Reading text>
— begin —
You don't have to read long novels in this course - no Middlemarch or War and Peace. There isn't much memorization either. The focus is on arguments, exercises, and tree drawing. You need to do this from the first week on. The course is not particularly difficult but once you get lost, go for help! Chapter 1 is the introduction; skip the `justification' if you want.


Justification and thanks:

This grammar is in the tradition of the Quirk family of grammars, such as the work of Huddleston, Burton-Roberts, Aarts & Wekker. Quirk, Greenbaum, Leech, and Svartvik's work in turn is based on a long tradition of grammarians such as Jespersen, Kruisinga, Poutsma, and Zandvoort.

While following the traditional distinction between function (subject, object, etc.) and realization (NP, VP, etc), the present book focusses on the structure and makes the function derivative, as in more generativist work. Its focus on structure can be seen in the treatment of the VP as consisting of the verb and its complements. Abstract discussions such as what a constituent is are largely avoided (in fact, the term constituent is since it is a stumbling block), and the structure of the NP and AP is brought in line with that of the VP: NPs and APs have complements as well as modifiers.

A clear distinction is made between lexical and functional (here called grammatical) categories. Lexical categories project to phrases and these phrases have functions at sentence level (subject, predicate, object). Functional categories (the determiner, auxiliary, coordinator, and complementizer) do not project to phrases and have no function at sentence level (they function exclusively inside a phrase and connect clauses and phrases). Hence, determiner, auxiliary, coordinator and complementizer express realization as well as function.
— end —
Information supplied>
— begin —
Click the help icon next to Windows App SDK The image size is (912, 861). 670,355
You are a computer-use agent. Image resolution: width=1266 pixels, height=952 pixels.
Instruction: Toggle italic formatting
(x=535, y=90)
— end —
Exercise requirements>
A. Rewrite the course introduction from "This grammar is" through "Poutsma, and Zandvoort.", replacing "grammarians" with "linguists". Begin at the words "This grammar is" and stop after "Poutsma, and Zandvoort.".
B. According to the course introduction, which categories count as functional categories?
C. Continue the course introduction from its last sentence.

Outputs>
A.
This grammar is in the tradition of the Quirk family of grammars, such as the work of Huddleston, Burton-Roberts, Aarts & Wekker. Quirk, Greenbaum, Leech, and Svartvik's work in turn is based on a long tradition of linguists such as Jespersen, Kruisinga, Poutsma, and Zandvoort.

B. The determiner, auxiliary, coordinator, and complementizer.

C.
On occasion, I do not give a definitive solution to a problem because there isn't any. This lack of explanation can be caused either by an analysis remaining controversial, as in the case of ditransitive verbs, or by the continual changes taking place in English (or any other language for that matter). Instead of giving one solution, I discuss some options. I have found that students become frustrated if, for instance, they can reasonably argue that a verb is prepositional in contexts where `the book says' it is an intransitive verb. Therefore, the emphasis in this book is on the argumentation, and not on presenting `the' solution. The chapter where I have been quite conservative in my analysis is chapter 6. The reason is that to provide the argumentation for a non-flat structure involves theta-theory and quantifier-float and this leads too far.

Unlike Quirk et al., this grammar starts with a chapter on intuitive linguistic knowledge and provides an explanation for it based on Universal Grammar. Also different is the discussion of prescriptive rules, at the end of each chapter. In my experience, students want to know what the prescriptive rule is. Strangely enough, they don't want the instructor to tell them that linguistically speaking, there is nothing wrong with splitting an infinitive or using like as a complementizer. Adding those topics is a compromise to them. I have not integrated them in the chapters since I want to keep descriptive and prescriptive rules separate. The topics, however, do not try to cover all traditional usage questions, such as the `correct' past participle form. They are added to give a flavor for the kinds of prescriptive rules around.

The chapters in this book cover `standard' material: categories, phrases, functions, and embedded sentences. There are a few sections that I have labelled optional, since, depending on the course, they may be too complex. The last chapter could either be skipped or expanded upon, depending on whether it is appropriate to introduce S'' or CP. It should be possible to cover all chapters in one semester. The students I have in mind are English, Humanities, Philosophy, and Education majors as well as others taking a 300-400 level grammar course in an English department. I am, however, assuming students using this book know basic `grammar', for instance, the past tense of go, and the comparative of good. Students who do not have that knowledge should consult a work such as O'Dwyer (2000). The subtitle is an adaptation from a line in Hamlet, and it is up to the reader to interpret it.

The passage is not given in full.